| Provided passage |
━━━━━━━━━━━━━━━━━━━━

THE ROMAN MIRAGE “PRESUMPTION OF PATERNITY”

1.Exactly 40 years ago in that distant 1977 our beloved Roman law professor Michail Andreev suggested to me that I should address my roman-law curiosity to the famous sentence by Paul in D.2.4.5.

Pater… is est quem nuptiae demonstrant.
The father is the one whom the marriage points to.

Following his advice I published in the Bulgarian journal “Legal Thought” Issue 5/1979 my first article ”The Presumption of Paternity in Classical Roman Law”. In the following 40 years I have noted and collected some interesting findings on that topic which I feel I should share today.

2. It is tricky and risky to research the law of a disappeared world because of the temptation to transplant our contemporary assumptions to a very different age which has sunk into eternity.

3. I should not repeat the references to books and authors which I have quoted in my first article. I should only quote the publications containing new references.

4. The main arguments for perceiving Paul’s sentence as a presumption for paternity are well known in the Roman law literature.

It is the clear message that the sentence carries and its relation to the previous statement concerning the origin from the mother: Mater semper certa est, etiam si volgo conceperit.

It is also the fact that Paul is considered the author of the presumption of innocence in D.22.3.2.: Ei incumbit probation qui dicit, non qui negat. Why should not he author a presumption of paternity?

5.However there are substantial objections by Roman scholars that Paul’s sentence is a presumption of paternity.

It is Fritz Schulz, Classical Roman Law, Oxford 1954, p. 142.

It is also the fact that this sentence is missing in its most appropriate chapters in the Digest: D.22.3. De probationibus et prasesumptionibus and D.25.3.: De agnoscendis et alendis liberis.

There are also competing and very different regulations on the same subject such as Senatusconsultum Plancianum in D.25.3. and another Senatusconsultum from the time of emperor Hadrian in D.25.3.3.1 both quoted by Ulpian. The existence of these regulations is incompatible with the alleged function of such a presumption of paternity. Also the ancient habit of tollere liberos does not imply the existence of a binding evidence rule related only to the marriage.

6. Yet what is the meaning and relevance of the famous Paul’s sentence if it is not a presumption for paternity?

━━━━━━━━━━━━━━━━━━━━

| Material supplied |

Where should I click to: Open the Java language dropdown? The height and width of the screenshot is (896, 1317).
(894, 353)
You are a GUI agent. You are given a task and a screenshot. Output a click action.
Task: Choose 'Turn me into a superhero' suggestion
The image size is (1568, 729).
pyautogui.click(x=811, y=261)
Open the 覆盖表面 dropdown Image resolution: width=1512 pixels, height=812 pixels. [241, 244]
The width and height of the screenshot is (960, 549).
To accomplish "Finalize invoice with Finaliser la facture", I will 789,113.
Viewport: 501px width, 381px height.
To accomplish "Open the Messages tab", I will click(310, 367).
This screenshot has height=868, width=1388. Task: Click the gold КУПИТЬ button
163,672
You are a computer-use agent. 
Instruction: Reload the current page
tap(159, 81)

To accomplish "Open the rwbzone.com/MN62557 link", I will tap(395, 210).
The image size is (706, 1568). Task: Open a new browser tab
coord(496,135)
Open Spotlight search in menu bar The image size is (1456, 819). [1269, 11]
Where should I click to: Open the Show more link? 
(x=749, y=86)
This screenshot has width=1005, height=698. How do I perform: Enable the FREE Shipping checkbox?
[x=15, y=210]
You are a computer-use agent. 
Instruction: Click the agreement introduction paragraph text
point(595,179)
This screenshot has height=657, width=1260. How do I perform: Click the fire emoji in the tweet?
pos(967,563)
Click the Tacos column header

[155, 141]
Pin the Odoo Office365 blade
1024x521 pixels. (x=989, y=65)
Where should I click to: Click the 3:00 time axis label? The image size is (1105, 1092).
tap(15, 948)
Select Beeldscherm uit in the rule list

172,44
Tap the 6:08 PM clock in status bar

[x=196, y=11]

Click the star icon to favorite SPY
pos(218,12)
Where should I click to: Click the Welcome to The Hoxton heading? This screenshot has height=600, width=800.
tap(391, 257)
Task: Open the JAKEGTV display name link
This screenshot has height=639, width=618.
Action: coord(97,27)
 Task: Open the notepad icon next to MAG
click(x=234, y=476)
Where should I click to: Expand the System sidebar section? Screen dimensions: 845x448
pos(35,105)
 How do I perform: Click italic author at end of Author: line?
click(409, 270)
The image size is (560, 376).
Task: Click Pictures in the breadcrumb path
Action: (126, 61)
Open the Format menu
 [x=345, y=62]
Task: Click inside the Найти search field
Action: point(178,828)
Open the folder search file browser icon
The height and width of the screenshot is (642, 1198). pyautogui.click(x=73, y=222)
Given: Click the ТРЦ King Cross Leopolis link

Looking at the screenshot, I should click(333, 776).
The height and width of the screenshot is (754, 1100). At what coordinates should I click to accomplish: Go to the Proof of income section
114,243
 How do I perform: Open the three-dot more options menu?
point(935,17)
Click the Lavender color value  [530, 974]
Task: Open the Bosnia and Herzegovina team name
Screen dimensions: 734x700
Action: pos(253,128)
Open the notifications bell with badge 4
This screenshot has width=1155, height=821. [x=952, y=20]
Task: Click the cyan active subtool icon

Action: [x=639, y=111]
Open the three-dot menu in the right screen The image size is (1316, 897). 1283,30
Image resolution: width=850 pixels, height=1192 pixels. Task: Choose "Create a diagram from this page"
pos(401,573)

━━━━━━━━━━━━━━━━━━━━

Retype the section of the essay on the Roman presumption of paternity that starts at the words "It is also the fact that Paul" and ends after the words "presumption of paternity?".

It is also the fact that Paul is considered the author of the presumption of innocence in D.22.3.2.: Ei incumbit probation qui dicit, non qui negat. Why should not he author a presumption of paternity?